I removed two of the links from this article in accordance with WP:EL, yet as they constitute reliable sources I'll leave them here if anybody wants to write their contents into the article and cite them as references.

Exegeses on Linear Models - Some comments on linear regression models by Bill Venables.
Perpendicular Regression of a Line at MathPages.

Them From Space 10:26, 30 July 2009 (UTC)

We already have 2 (maybe more) articles devoted to the perpendicular regression of a line: Deming regression and Total least squares. ... stpasha » talk » 14:20, 30 July 2009 (UTC)

An anon has been adding a link to a history of technical terms, which doesn't seem relevant. In his edit summary, he points out that it's referenced in other articles. — Arthur Rubin (talk) 19:27, 24 September 2009 (UTC)

Meaning of "linear" in linear regression

I moved this comment over from the main article:

[ this explanation makes no senese -- I doubt that the quadratic can be introduced and the term "linear" retained! ]

This is a common misconception. As stated in the article, "linear regression" refers to models that are linear in the unknown parameters. This is not a controversial point, and reflects universally accepted use of the term among statistical researchers and practitioners. You are free to say that the "fitted regression function" or "estimated conditional mean function" are nonlinear in x, or that the "fitted relationship between the independent and dependent variables is nonlinear." But that does not change the fact that the practice described is linear regression. Skbkekas (talk) 21:37, 10 December 2009 (UTC)

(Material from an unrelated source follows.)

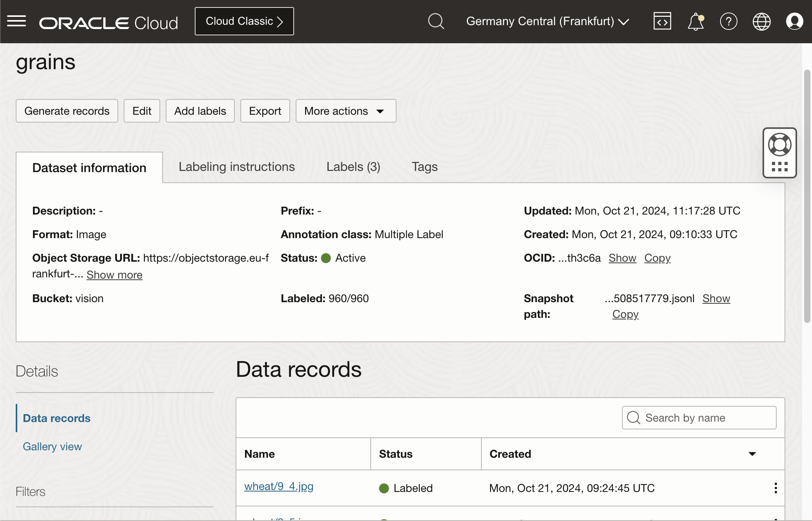Screen dimensions: 812x521
Task: Expand the More actions dropdown
Action: click(346, 111)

Disagreement with above paragraph: — Preceding unsigned comment added by Abhinavjha7 (talk • contribs) 04:09, 11 December 2011 (UTC)

I highly doubt the above statement that linear regression refers to models that are linear in the unknown parameters. A coefficient that is quadratic, say {\beta}^2, can still be written as \gamma. Therefore, the problem just reduces to finding a coefficient that is linear in the unknown parameter. Apart from this, there are multiple other references, that state that the model should be linear in the independent variables. In fact, the main article regarding linear regression also expresses the independent variables to be related with the dependent variables linearly, and most generally, in matrix form. The field of multiple linear regression is actually about having multiple independent variables \cite{http://www.stat.yale.edu/Courses/1997-98/101/linmult.htm}. I request you to please correct the same, since this can be very confusing for a reader. — Preceding unsigned comment added by Abhinavjha7 (talk • contribs) 04:07, 11 December 2011 (UTC)

Extrapolation versus interpolation

In high dimensions (even dimension 5-10), extrapolation is needed for prediction since the convex hull of a reasonably sized sample has very little volume. I believe that the current statements warnings against extrapolation are based on intuition based on low-dimensions --- i.e. on extrapolating from dimensions 1, 2 and 3!

I believe that the previous edit was providing a gloss on extrapolation. (Interpolation is a topic for deterministic models of perfect data.)Kiefer.Wolfowitz (talk) 14:49, 25 February 2010 (UTC)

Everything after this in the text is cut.